*** Opening GIVEN TEXT ***

Chief Calvin Craigan was clearly back in the saddle Monday when he sat down with local media to answer questions about last month’s lockout of the Sechelt Indian Band’s administrative offices by a group of highly motivated dissidents. The week-long shutdown, which ended after councillors agreed to order a forensic audit, set the band back about six weeks in terms of service disruptions and stalled council business, Craigan said. But now the audit is almost complete, no evidence of financial irregularities has been reported, and it’s time, the chief seemed to be saying, to move on.
Craigan talked about his political opponents with a strong measure of compassion, suggesting their anger “comes from being oppressed for generation after generation for some families.” Resistance to change is another factor, he said, leading to his bombshell announcement that shíshálh – and two other B.C. First Nations – are poised to sign reconciliation agreements with the province within a month. The province confirmed that it expects an agreement with shíshálh to happen “in the coming weeks.”
Readers will recall similar claims made in early 2015, prior to the release of the ill-fated draft Pender Harbour Dock Management Plan. That plan, the province said last year, was the only part of the reconciliation agreement that warranted public consultation, as it potentially affects third-party land-use interests.
“The reconciliation agreement itself is a government-to-government agreement and public consultation is not undertaken under these types of agreements,” the province said at the time.
So what is reconciliation? Some of the dissidents have said it’s simply another word for treaty. When asked Monday how it would be different from a treaty, such as the one recently signed by the Tla’amin Nation north of Powell River, Craigan pointed out that shíshálh “refused to be a treaty band in the ’90s because they didn’t offer enough and the people’s mandate was to go to court to reclaim all of our territory, and we’re getting very close to that.”

*** Closing GIVEN TEXT ***

_THE PROBLEM:_
In the article about the Sechelt band lockout, what did councillors agree to that ended the week-long shutdown? Please rely only on the article about the Sechelt band lockout.

*** Opening MATERIAL SHOWN ***

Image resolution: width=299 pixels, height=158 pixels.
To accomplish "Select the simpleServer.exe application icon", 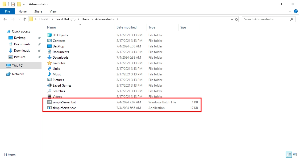I will (x=49, y=108).
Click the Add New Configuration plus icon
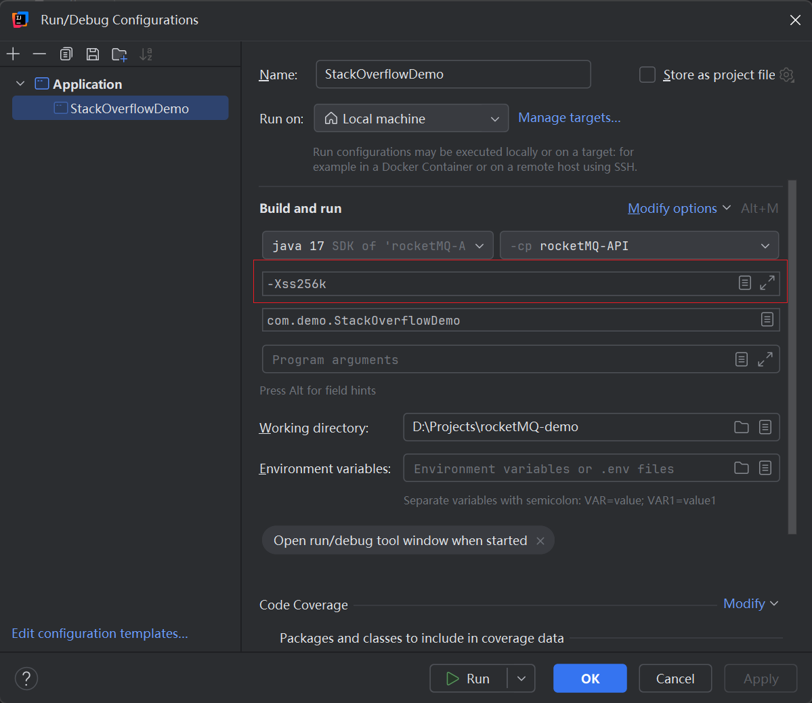The width and height of the screenshot is (812, 703). pyautogui.click(x=13, y=54)
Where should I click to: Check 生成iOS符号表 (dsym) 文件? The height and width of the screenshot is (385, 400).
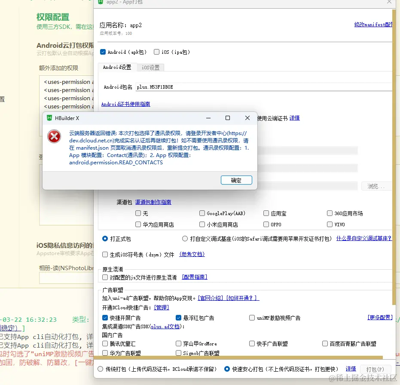point(105,254)
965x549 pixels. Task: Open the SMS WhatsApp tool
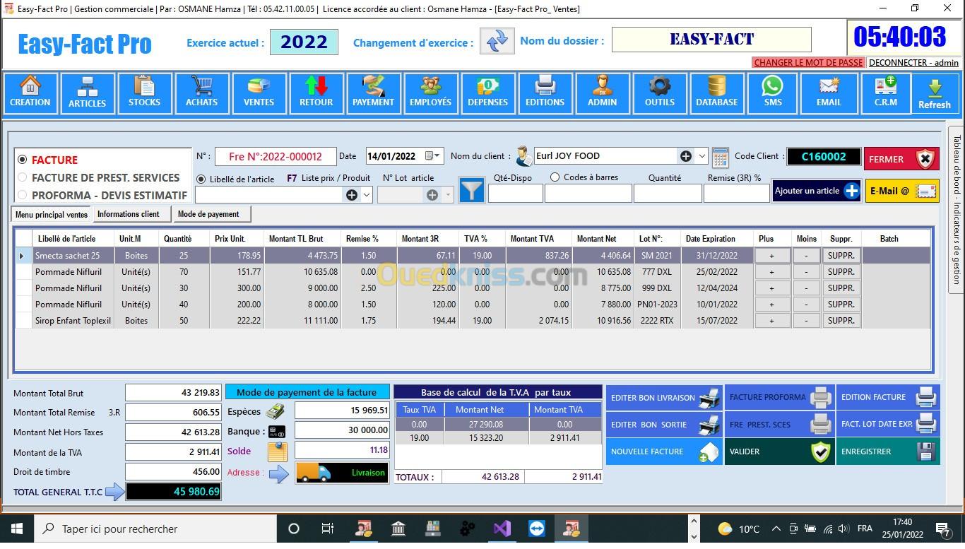click(x=772, y=93)
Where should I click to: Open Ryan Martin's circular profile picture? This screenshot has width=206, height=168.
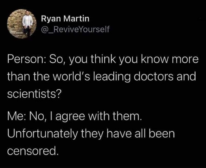point(22,24)
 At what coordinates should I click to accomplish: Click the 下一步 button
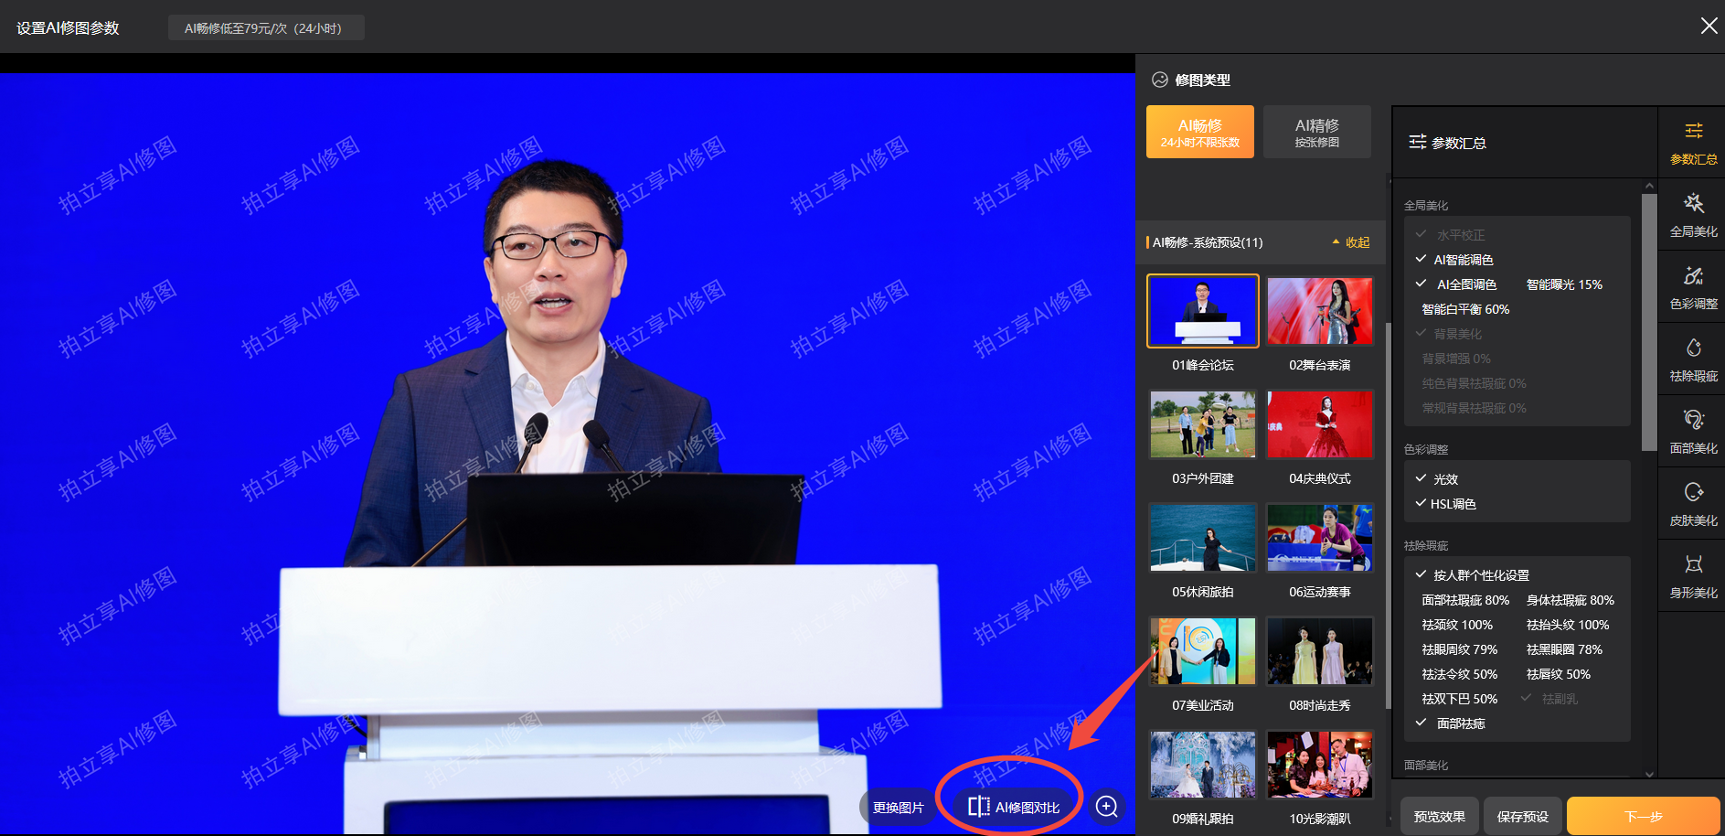pyautogui.click(x=1643, y=816)
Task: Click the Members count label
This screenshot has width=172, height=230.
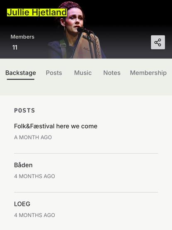Action: pyautogui.click(x=22, y=36)
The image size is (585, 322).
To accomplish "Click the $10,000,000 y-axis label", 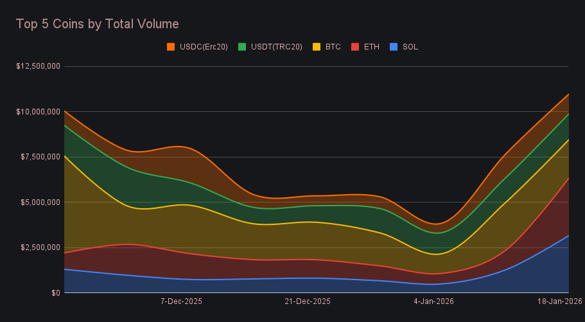I will (x=39, y=112).
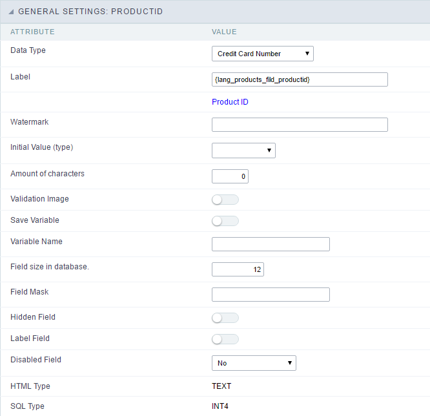Open the Disabled Field dropdown
Viewport: 430px width, 416px height.
coord(254,363)
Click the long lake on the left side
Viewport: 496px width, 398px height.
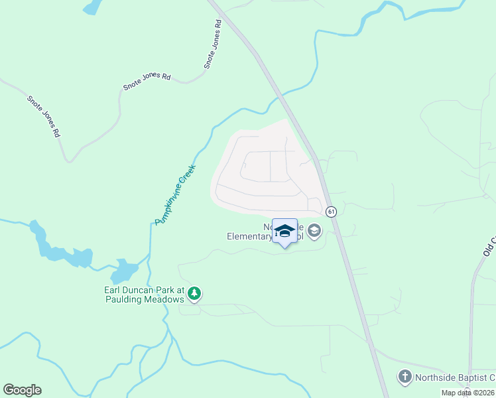[60, 245]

*** Closing MATERIAL SHOWN ***

_OUTPUT FOR THIS TASK:_
They agreed to order a forensic audit.